## TASKS AND EXERCISES:
1) Translate this sentence from the text on storybook-style lighting into Spanish: "The difference is subtle but essential."
2) From the text on storybook-style lighting, copy the part that starts at "For Wild Things" and goes up to and including "were three dimensional.".

## EXTRACT PROVIDED:
= Beginning of Section =

For Wild Things we were going for a very different look, but the principle was the same: marry foreground and background by visually stylizing both the computer graphics and the hand-drawn animated characters in a mutually consistent way. Today I’m going to talk about how we made the computer graphics backgrounds look like something out of a storybook. Then tomorrow I’ll talk about how we made the animated characters look like they were three dimensional.

When you look at a real object lit by a light source, you immediately see that the light only directly affects the portion of the object that faces the light. The portion of the object that faces away from the light source remains dark. So generally cinematic lighting revolves around using a bright light in the front (the “key light”) to highlight the roundness of each shape, and a softer backlight (the “fill light”) to give definition to the shape’s silhouette. Using such a technique, the bedknobs on Max’s bed might have looked something like this:

That looks very nice, but it doesn’t look particularly magical. When you look at Maurice Sendak’s drawing style, you eventually realize that he had a wonderful trick of keeping you a bit confused about where the light comes from. In his drawings, light seems to come from everywhere and nowhere all at the same time. So to make this test, I modified our shading system in several ways. For one thing, I changed it so that the highlight on an object didn’t need to be in the right place. You could make an object brighter on the left, while having the highlight seem to come from the right.

I also added an option to change the way objects in our 3D system react to light. Instead of only the part facing the light source getting brighter, I rigged it so that the light could seem to “wrap around” the object, bathing it in a softer light. This made the objects seem to glow a bit, like they do in Sendak’s illustrations. Finally, to capture the deliciously ominous feeling of the deep shadows Sendak adds to his illustrations, I added a feature that’s really impossible in reality – lights that can make things darker, instead of brighter. Using all of these techniques together, you could literally paint objects with light. So the bedknob on Max’s bed ended up looking more like this:

The difference is subtle but essential. The first bedknob looks like a simple but plausible 3D object. The second bedknob looks both real and not real, all at the same time. When an entire room is lit this way, the result looks not so much like a real place, but rather like an imagined idea of a real place. In other words, like the storybook version.

= End of Section =

## GIVEN DATA:
= Beginning of Section =

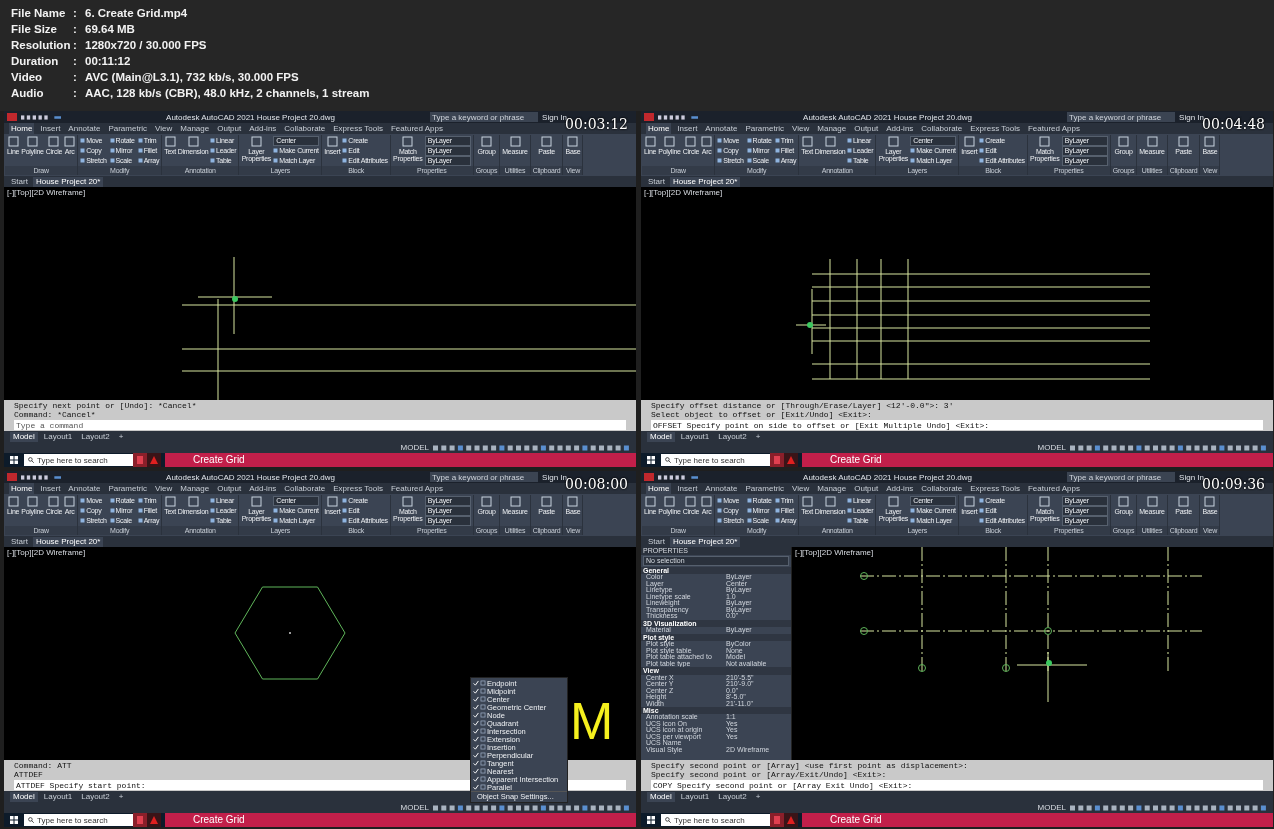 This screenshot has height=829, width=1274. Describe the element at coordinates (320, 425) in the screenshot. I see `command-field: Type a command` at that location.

= End of Section =
= Beginning of Section =

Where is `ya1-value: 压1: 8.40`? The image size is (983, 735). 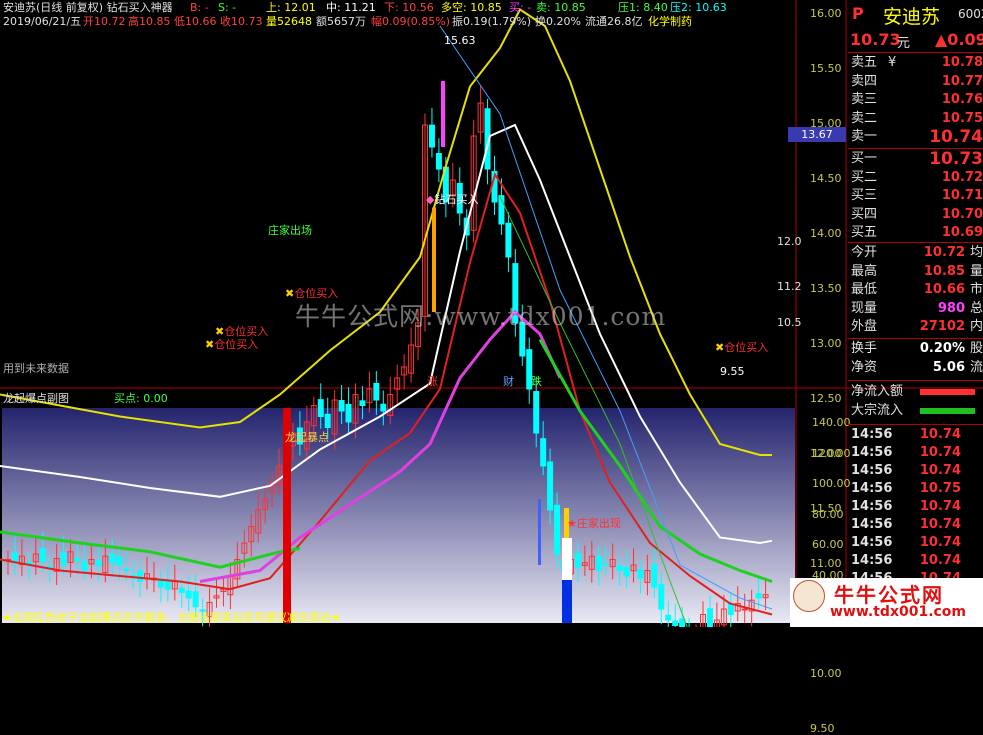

= End of Section =

## RESULTS FOR EACH TASK:
1) La diferencia es sutil pero esencial.

2)
For Wild Things we were going for a very different look, but the principle was the same: marry foreground and background by visually stylizing both the computer graphics and the hand-drawn animated characters in a mutually consistent way. Today I’m going to talk about how we made the computer graphics backgrounds look like something out of a storybook. Then tomorrow I’ll talk about how we made the animated characters look like they were three dimensional.